Twitter's new owner Elon Musk has denied a New York Times report about laying off Twitter employees at a date earlier than Nov. 1 to avoid stock grants due on the day.
In a response to a Twitter user asking about the layoffs, Musk tweeted: "This is false."
The New York Times reported on Saturday that Musk has ordered job cuts across the company, with some teams to be trimmed more than others and that layoffs would take place before Nov. 1 date, when employees were scheduled to receive stock grants as part of their compensation.
Citing unidentified people familiar with the matter, the Times reported the cuts could begin as soon as Saturday.
Musk's alleged strategy
According to media reports on Saturday, Musk fired top executives in an effort to avoid hefty severance payouts, while lining up other layoffs as soon as Saturday.
Musk fired Twitter Chief Executive Parag Agrawal, Chief Financial Officer Ned Segal and legal affairs and policy chief Vijaya Gadde on completion of a high-profile $44 billion buyout of the social media platform on Thursday, people familiar with the matter told Reuters.

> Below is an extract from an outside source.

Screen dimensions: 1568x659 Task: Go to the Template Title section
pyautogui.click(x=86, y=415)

He had accused them of misleading him and Twitter investors over the number of fake accounts on the platform. According to research firm Equilar, the executives stood to receive separation payouts totaling some $122 million.
Citing unidentified people familiar with the matter, The Information reported that Elon Musk terminated four top Twitter executives, including Agrawal and Segal "for cause," in an apparent effort to avoid severance pay and unvested stock awards.

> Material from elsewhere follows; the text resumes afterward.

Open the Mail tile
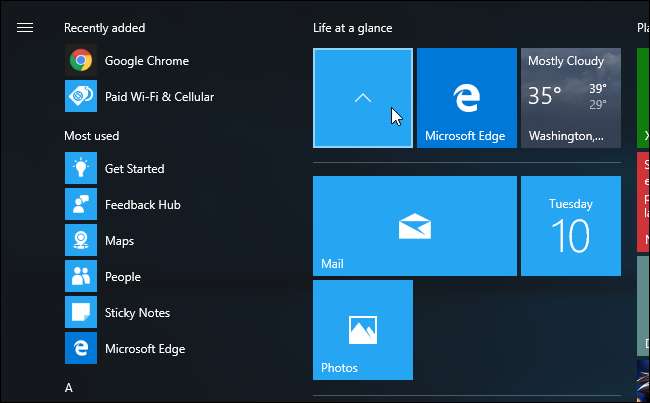Image resolution: width=650 pixels, height=403 pixels. 415,226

In a tweet on Saturday LightShed analyst Rich Greenfield said Musk fired top Twitter execs "for cause," preventing their unvested stock from vesting as part of a change of control.
Twitter did not immediately respond to Reuters' request for comment.
Reuters wasn't immediately able to contact the fired executives.
Director of research at Equilar Courtney Yu told Reuters on Friday that the fired executives "should be getting these [severance] payments unless Elon Musk had cause for termination, with cause in these cases usually being that they broke the law or violated company policy."